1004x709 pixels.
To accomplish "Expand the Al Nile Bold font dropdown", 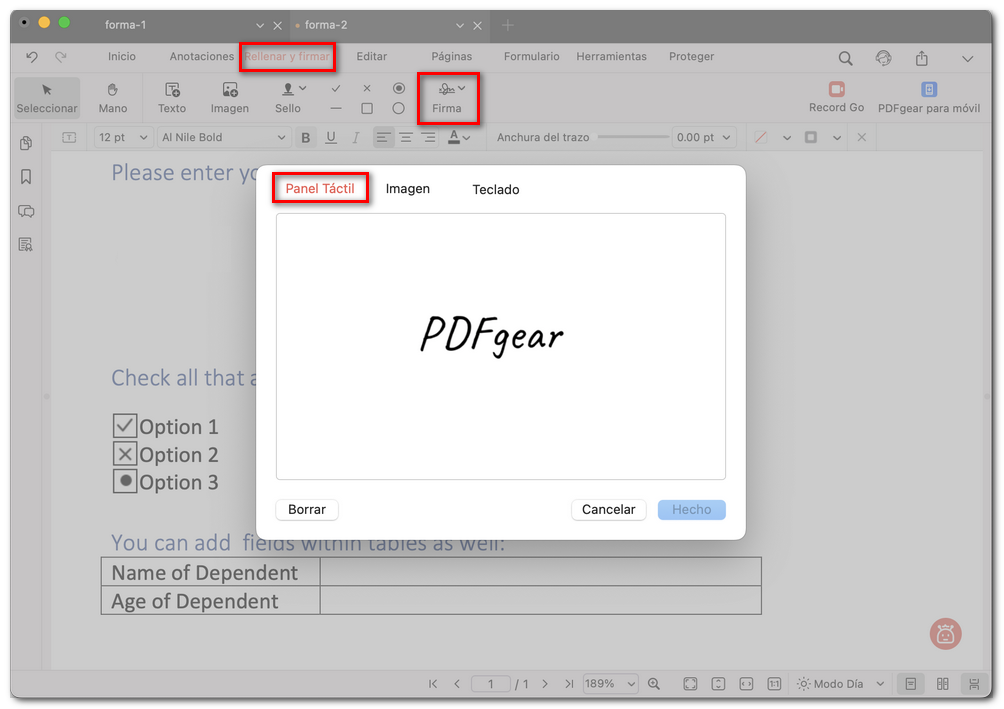I will pyautogui.click(x=224, y=138).
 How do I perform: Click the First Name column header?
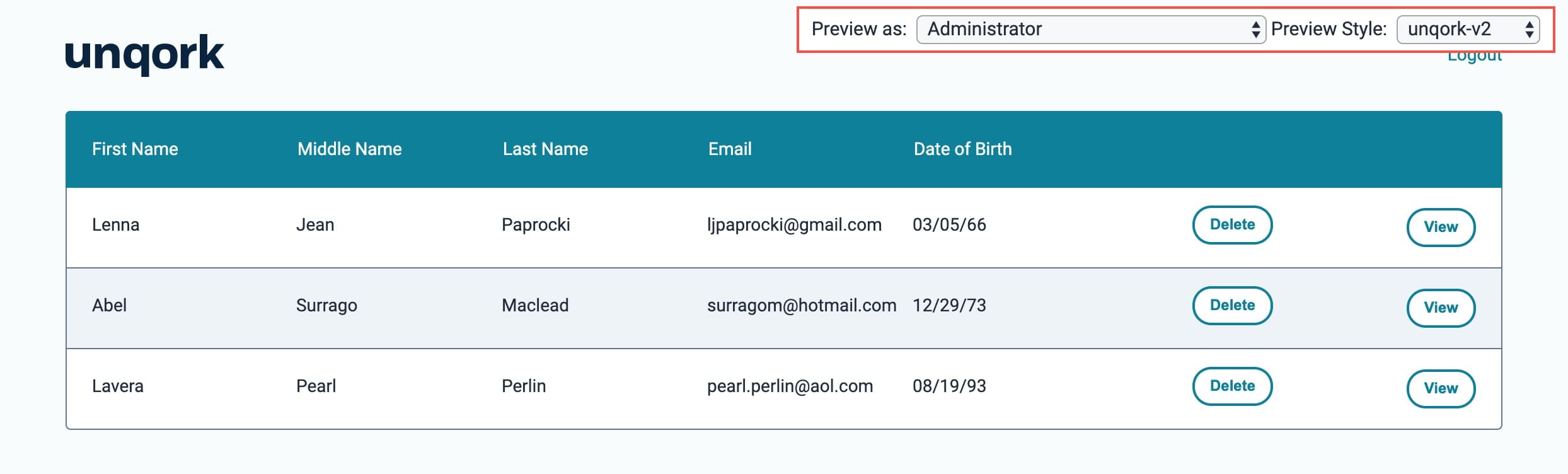point(135,149)
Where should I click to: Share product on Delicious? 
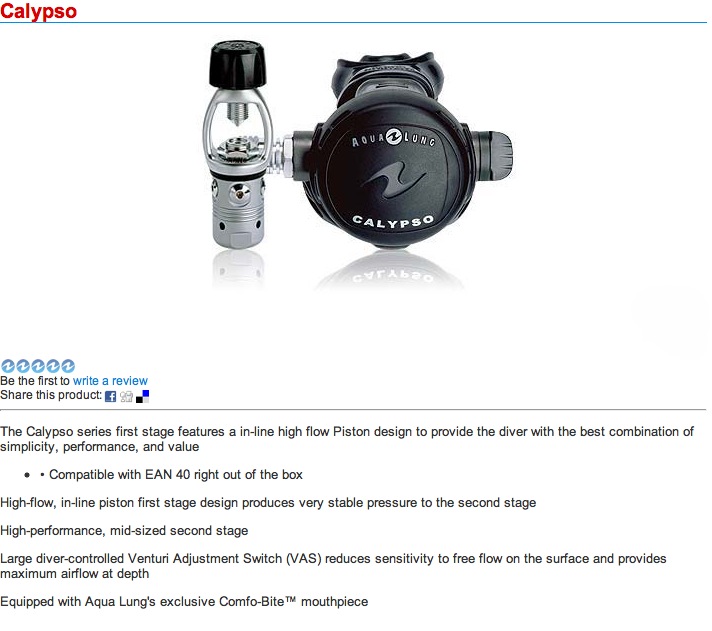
______________________________
**About this task**: Print, please, exactly the lines from the one holding "How do I perform: Click" through the final line of the data, both included, while leaving out each picture.

**Answer below**:
 How do I perform: Click the First Name column header?
point(135,149)
Where should I click to: Share product on Delicious? 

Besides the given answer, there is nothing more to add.